Bayonetta – Directed by Zack Snyder or Takashi Miike
Speaking of wanton destruction, Bayonetta is kind of the poster child for it. Maybe this is a bit of a cheat considering the title is made by Sega, but its releases on Nintendo consoles must account for something. Most of what I was thinking through Bayonetta 2 when I wasn’t picking my jaw up from the floor was that this is like a better version of Snyder’s Sucker Punch. The games are just non-stop rampaging with everything turned up to 11 in the best way possible, which often feels like the case with Snyder’s filmmaking, too. It’s easy to picture the opening city destruction of Bayonetta 2 running parallel to what Superman does to Metropolis in Man of Steel.
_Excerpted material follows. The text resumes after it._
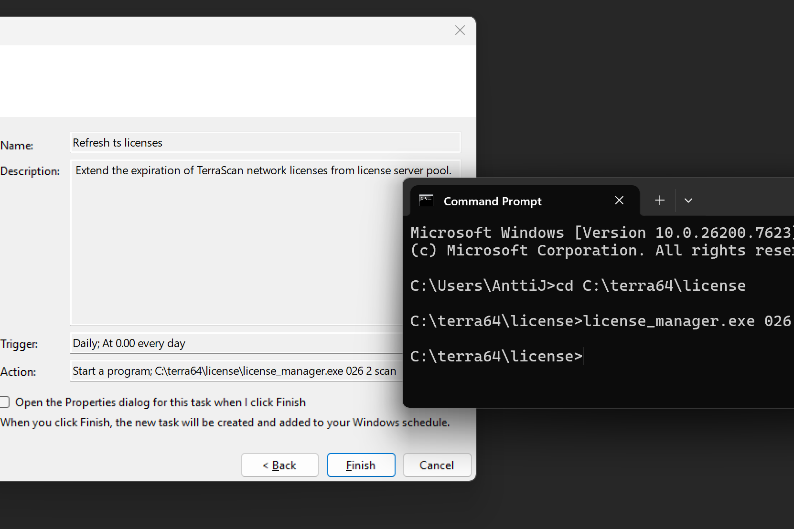This screenshot has height=529, width=794.
Task: Expand the terminal profile dropdown chevron
Action: click(x=688, y=201)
Snyder feels like the right match here, but it’s also worth throwing Takashi Miike into the fray too, considering the number of American productions that he’s taken on (not to mention that he’s responsible for the very satisfying Phoenix Wright Ace Attorney film). Miike’s work is all over the place, but just taking snippets from As the Gods Will, Suriyaki Django Western, and the Zebraman films should illustrate that Miike could keep up with Bayonetta’s insane tempo blow-for-blow. The world needs to experience this madness on screen!
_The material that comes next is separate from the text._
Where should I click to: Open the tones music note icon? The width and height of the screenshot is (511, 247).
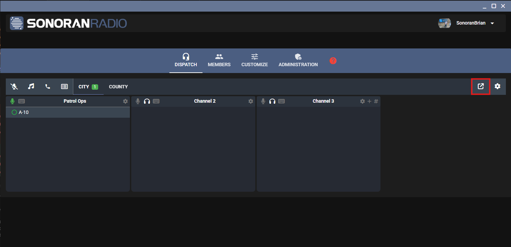[x=31, y=87]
Super Smash Bros. – Directed by Quentin Tarantino
As silly as all of this sounds, treating Super Smash Bros. as the new Nintendo Film Universe’s Avengers is kind of a no-brainer. Having all of these exciting properties coming together in one huge extravaganza, dropping Easter eggs along the way, is exactly the sort of thing that audiences lose their mind over these days. Admittedly, Tarantino might not be the perfect choice here, but he’s certainly someone that really knows how to execute hyperbolized action, and prides himself on new challenges. Any of the previous directors outlined here could honestly turn out a pretty entertaining, creative take on Super Smash Bros., but I think Tarantino would really throw himself into the form and turn out something special. Master Hand might end up wearing brass knuckles in the end…
It’ll still be months—perhaps even years before we really get moving on this exciting development with Nintendo, but if any of these properties are taken seriously, and some legitimate creative teams are put together, we could be in store for some really amazing films. At the least, we’ll hopefully get more than an average Zelda flick and another disappointing attempt at Mario.